Bugün bir erkeğin hayatında “sadece çalışmak” yeterli değil. Evde çocuğun altını değiştirmeyen, eşiyle sorumlulukları paylaşmayan, duygusal ihtiyaçları görmezden gelen bir erkek artık “örnek baba” ya da “iyi eş” olarak anılmıyor. Tam tersine, yeni erkeklik anlayışında, partnerine destek olan, kendi sınırlarını bilen, şiddete karşı duran, sözlü ve duygusal iletişimi güçlü olan erkek modeli öne çıkıyor. Ama bu geçiş, sancısız değil. Çünkü sistem yıllarca erkekliği belli bir kalıba hapsetti. Şimdi o kalıp kırılmaya başladı.
Bu yüzden yeni erkeklik sadece kadınlar için değil, erkekler için de bir özgürleşme süreci. Çünkü bu dönüşümle beraber erkekler duygusal açıdan daha özgür oluyor.
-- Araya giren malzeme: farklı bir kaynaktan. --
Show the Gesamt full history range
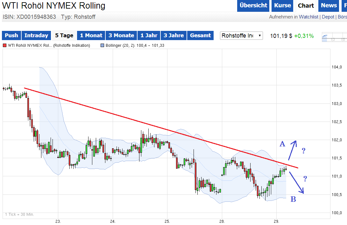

Eskiden dizilerde ya da filmlerde erkek karakterler güçlü, suskun, gerektiğinde yumruk atan tiplerdi. Şimdi ise kırılganlığını kabul eden, duygularını açıkça ifade eden, şiddetten uzak duran erkek karakterler daha fazla yer buluyor. Sosyal medyada da erkekler artık sadece kas gösterileriyle değil ebeveynliğiyle, kitap önerileriyle, partnerine duyduğu sevgiyle, doğaya olan duyarlılığıyla da görünür oluyor.
Toplum ise şimdi erkekten artık sadece "adam gibi adam" değil, "insan gibi insan" olmasını istiyor. Cinsiyetine değil, değerlerine göre yaşamasını... Güçlü görünmek için duygularını bastırmak yerine, duygularıyla barışmasını... Kadını ezmeden, kendini yok etmeden, eşit bir hayatı birlikte kurmayı istemesini...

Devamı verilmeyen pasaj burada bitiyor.